==== Data lines ====

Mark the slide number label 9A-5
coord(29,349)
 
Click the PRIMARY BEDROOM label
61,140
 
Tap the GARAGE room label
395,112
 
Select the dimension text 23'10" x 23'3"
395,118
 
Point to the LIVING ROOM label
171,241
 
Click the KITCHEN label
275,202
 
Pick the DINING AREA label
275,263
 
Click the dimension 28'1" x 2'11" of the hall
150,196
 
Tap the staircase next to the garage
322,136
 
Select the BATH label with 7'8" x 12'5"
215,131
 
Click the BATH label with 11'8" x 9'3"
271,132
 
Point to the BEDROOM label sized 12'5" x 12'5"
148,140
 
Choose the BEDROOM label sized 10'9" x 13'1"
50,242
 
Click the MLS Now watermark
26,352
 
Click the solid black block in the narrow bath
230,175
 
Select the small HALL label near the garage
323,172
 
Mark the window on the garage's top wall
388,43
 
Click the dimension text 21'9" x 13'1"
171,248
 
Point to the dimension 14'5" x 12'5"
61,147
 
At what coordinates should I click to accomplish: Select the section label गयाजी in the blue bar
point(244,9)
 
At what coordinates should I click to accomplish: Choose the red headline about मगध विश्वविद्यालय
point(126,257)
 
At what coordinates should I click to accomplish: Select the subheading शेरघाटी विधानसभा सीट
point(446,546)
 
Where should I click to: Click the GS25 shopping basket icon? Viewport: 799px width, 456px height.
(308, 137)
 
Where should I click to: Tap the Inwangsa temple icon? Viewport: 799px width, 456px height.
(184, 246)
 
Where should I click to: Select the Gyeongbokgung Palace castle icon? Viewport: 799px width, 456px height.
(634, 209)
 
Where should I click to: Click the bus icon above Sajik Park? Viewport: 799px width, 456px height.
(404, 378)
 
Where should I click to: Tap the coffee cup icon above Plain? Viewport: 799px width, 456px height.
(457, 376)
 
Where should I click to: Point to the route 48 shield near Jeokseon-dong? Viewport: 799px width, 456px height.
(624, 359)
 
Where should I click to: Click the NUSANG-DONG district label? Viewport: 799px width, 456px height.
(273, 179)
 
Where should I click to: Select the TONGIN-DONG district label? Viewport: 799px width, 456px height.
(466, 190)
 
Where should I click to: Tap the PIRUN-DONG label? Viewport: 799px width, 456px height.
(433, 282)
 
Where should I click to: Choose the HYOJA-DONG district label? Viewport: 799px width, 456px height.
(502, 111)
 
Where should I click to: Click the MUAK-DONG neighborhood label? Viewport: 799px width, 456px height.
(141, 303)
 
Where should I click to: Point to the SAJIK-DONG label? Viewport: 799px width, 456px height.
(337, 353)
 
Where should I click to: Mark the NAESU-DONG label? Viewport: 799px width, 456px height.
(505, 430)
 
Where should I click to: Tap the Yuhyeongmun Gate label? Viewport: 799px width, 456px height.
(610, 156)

====

**Work required**
Report how many lines in the rows above contain the string "text", with case counting, and reply with only that number.

**Answer to the task**
2